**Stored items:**
_ _ _ _ _
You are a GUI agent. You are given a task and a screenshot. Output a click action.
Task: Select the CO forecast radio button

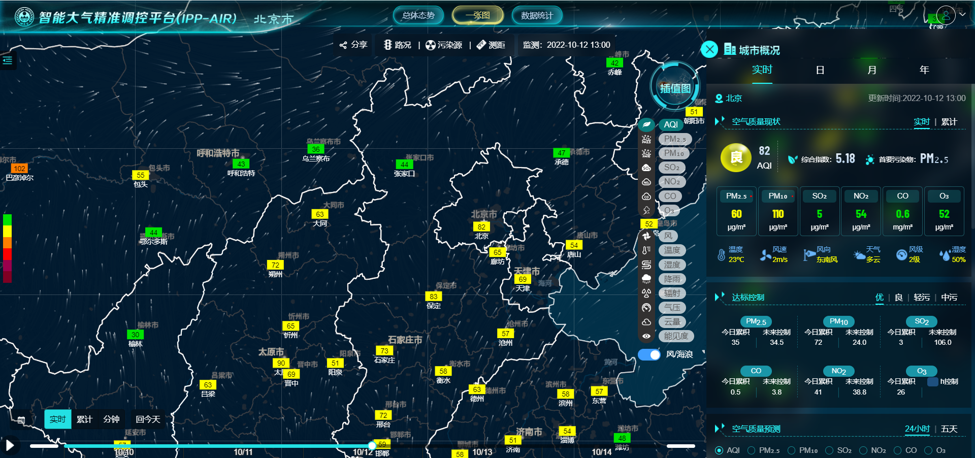pos(897,450)
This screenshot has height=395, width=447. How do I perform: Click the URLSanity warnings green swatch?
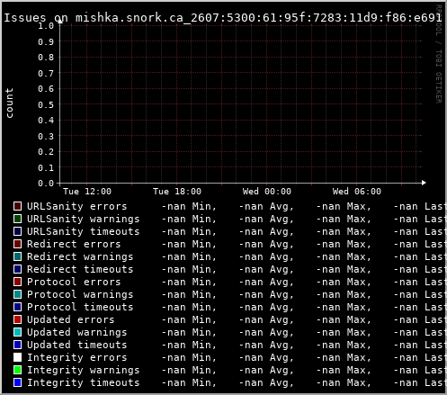[17, 219]
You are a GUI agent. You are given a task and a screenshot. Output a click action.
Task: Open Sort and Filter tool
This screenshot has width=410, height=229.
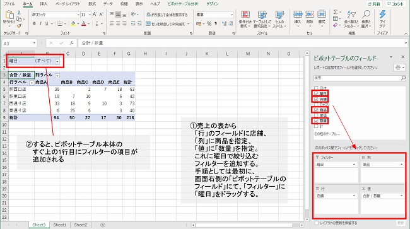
_ _ _ _ _
**EXERCISE DETAILS:** Give again, word for word, the lines from the one containing "Task: Open Sort and Filter tool" through the last line of the entries, with pictures omitted and nothing added.

**RESPONSE TO THE EXERCISE:**
Task: Open Sort and Filter tool
This screenshot has width=410, height=229.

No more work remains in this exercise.